The 2018 PhysioNet Challenge published the source-code of the algorithms its challenge entrants devised to automatically detect sleep disturbances.

The number of times someone experiences an arousal during the night by the collapse of their airways caused by obstructive sleep apnea is not difficult to measure, but what about arousals not caused by the cessation of breathing?

Apneas are arguably the best understood cause of sleep disturbances, but they are far from the only reason why someone may arouse. Arousals during the night can also be spontaneous, and these spontaneous events can be difficult to measure, potentially skewing data collected from sleep tests and limiting research. Automating the accurate detection of sleep arousals may allow larger scale studies to be performed to better determine what future health risks are correlated with arousal frequency.

“Having an algorithm that can automatically identify these arousals would be of particular interest because it would help phenotype people in terms of sleep apnea as well as other neurological disorders,” says Gari Clifford, DPhil, interim chair and associate professor in the Department of Biomedical Informatics, Emory University School of Medicine.

This is why the 20th annual 2018 PhysioNet Challenge invited scientists to try and solve the problem of automatically detecting disturbances in a patient’s sleep. Every year, PhysioNet—a research institute for complex physiological signals managed by the MIT Laboratory for Computational Physiology—brings researchers together to look at important clinical questions. The 2018 challenge, titled “You Snooze, You Win,” gave participants a collection of physiological signals recorded during sleep from subjects in labs at the Massachusetts General Hospital, including electroencephalogram, electrocardiogram, and electromyogram. The challenge entrants then developed algorithms to automatically identify arousal events.

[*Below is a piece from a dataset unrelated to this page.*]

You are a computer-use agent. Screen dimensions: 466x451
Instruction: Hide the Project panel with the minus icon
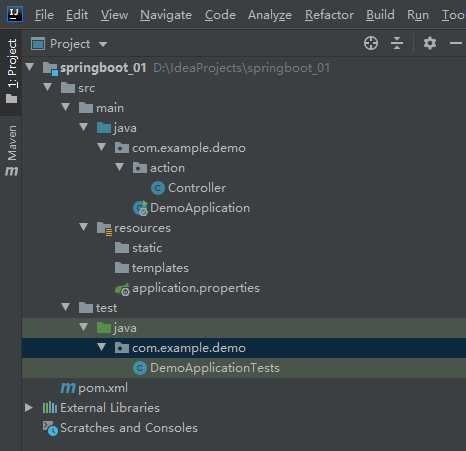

Judges scored the scientists based on how well their algorithm’s results agreed with those of expert human annotators. Research developed by a team of scientists from the Montreal-based wearable technology company OMSignal won first prize.

The competition took place over a nine-month period, commencing in September at the Computing in Cardiology Conference, where participants gathered in the Netherlands to defend their work. The top three teams were presented cash prizes of an undisclosed amount, says Clifford, an organizer of the challenge.

The winning team constructed and trained a dense recurrent convolutional neural network to detect arousals. The network is trained to detect sleep/wake intervals as well as arousals from apneas and hypopneas, explains researchers Bahar Pourbabaee, PhD, and Matthew Howe-Patterson.

“One of the main advantages of our work, which makes it stand out from the rest, is the use of state-of-the-art deep learning structures [that]were recently proposed for highly competitive object detection benchmark tasks,” says Pourbabaee, who now works for Sportlogiq, an artificial intelligence-powered sports analytics company based in Montreal.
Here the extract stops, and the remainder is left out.